Project Soar is a non-profit organization focused on empowering Moroccan girls to continue their education by providing academic support, life skills, and leadership training. They also offer a range non-academic activities aimed at empowering girls. If you want to check them out online, visit www.projectsoarmarrakesh.org, or check out the CNN documentary that aired last week in the U.S. titled, "We Will Rise" (http://edition.cnn.com/shows/cnn-films-we-will-rise). It stars girls from Project Soar that we met this weekend.
I had been looking to bring the spirit of "Girls on the Run" to Morocco in an effort to shamelessly give myself an excuse to run as part of my job and to help empower Moroccan girls through exercise. When I discovered Project Soar, based in a village about 30 minutes outside of Marrakesh, I decided to see if we could join in on the fun. I figured Brianna would be the perfect candidate to lead a running group given her stellar Girls on the Run history from third and fourth grade. Her participation, at that time, was reluctant, at best, and obstinate, at worst. She dreaded the weekly lap running routine and was a ring-leader in the corner-cutting club. She whined and complained with the best of them as she shuffled along with her exasperated attitude. She, like most of the girls, dreaded the official 5K that loomed at the end of the season. On race day, though, all of the whining and attitude disintegrated into a flurry of face paint, ribbons, and water bottles. She moved on to the cross country team in fifth grade, where she prided herself on walking in every race. As soon as the season ended, she announced that her running career was over. Seven years removed from the trauma, I figured there was no better way to resuscitate her interest in running than to join forces with her in a hot Moroccan desert and put her on the other side of the cow prod. Empowerment at its best I'd say!
Brianna rose to the occasion and loved it. We both showed up at Project Soar in the 90+ degree temps clad in the recommended modest running wear - leggings covered with shorts and t-shirts covered with sweaters. We met the founders of Project Soar, the Peace Corps Volunteer who works with them full-time as the Field Manager, some other staff members, and 50 energetic girls. They arrived early and shot baskets, jumped on a trampoline, skate-boarded, and roller-bladed in gigantic roller blades. When we gathered together to get started at 10:00 a.m., one of the girls who had just returned from a dream trip to Washington D.C. for the premier of CNN's documentary shared the details of her adventure with her friends. Then, we were off and running.

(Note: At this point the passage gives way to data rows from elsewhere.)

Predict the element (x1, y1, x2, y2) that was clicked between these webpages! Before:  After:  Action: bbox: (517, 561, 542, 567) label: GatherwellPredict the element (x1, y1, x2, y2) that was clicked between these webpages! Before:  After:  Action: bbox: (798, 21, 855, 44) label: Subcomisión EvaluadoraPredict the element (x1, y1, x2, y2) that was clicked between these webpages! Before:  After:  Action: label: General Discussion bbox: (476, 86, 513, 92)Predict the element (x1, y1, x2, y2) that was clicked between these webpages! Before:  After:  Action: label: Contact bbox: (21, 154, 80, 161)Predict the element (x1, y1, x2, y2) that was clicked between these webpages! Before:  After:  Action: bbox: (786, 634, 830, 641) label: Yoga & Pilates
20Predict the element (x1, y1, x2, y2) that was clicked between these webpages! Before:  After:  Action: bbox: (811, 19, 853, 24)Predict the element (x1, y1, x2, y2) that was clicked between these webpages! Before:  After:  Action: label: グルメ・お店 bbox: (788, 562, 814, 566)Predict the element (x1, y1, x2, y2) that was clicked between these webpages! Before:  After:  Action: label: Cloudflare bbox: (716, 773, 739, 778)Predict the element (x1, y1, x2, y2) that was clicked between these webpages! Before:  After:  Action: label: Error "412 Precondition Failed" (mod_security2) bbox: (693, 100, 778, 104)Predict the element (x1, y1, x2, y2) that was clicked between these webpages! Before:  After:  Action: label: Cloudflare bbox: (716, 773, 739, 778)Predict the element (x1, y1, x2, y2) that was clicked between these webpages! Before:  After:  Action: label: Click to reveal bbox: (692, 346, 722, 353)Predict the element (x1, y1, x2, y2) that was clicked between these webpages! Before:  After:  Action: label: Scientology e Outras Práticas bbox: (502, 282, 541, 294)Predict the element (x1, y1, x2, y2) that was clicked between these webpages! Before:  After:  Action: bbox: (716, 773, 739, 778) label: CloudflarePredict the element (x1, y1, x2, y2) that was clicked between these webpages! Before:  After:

The group split in two, and Brianna and I gathered our first running group together. We tried our best to introduce ourselves in Darija and asked each of the girls to do the same in English. Then we got down to business. Brianna took over as Cattle Prod Queen and tried her hand at motivating teenage girls to run (fully covered) in the hot, dry sand. I loved every minute of it. It was a return to the days of Girls on the Run with walkers, flip-flop wearers, sprinters, and shufflers. There were smiles and high fives all around. In the universal language of running (and motivating runners) all you really need is one big cattle prod and one magical word of Darija. "Yella!"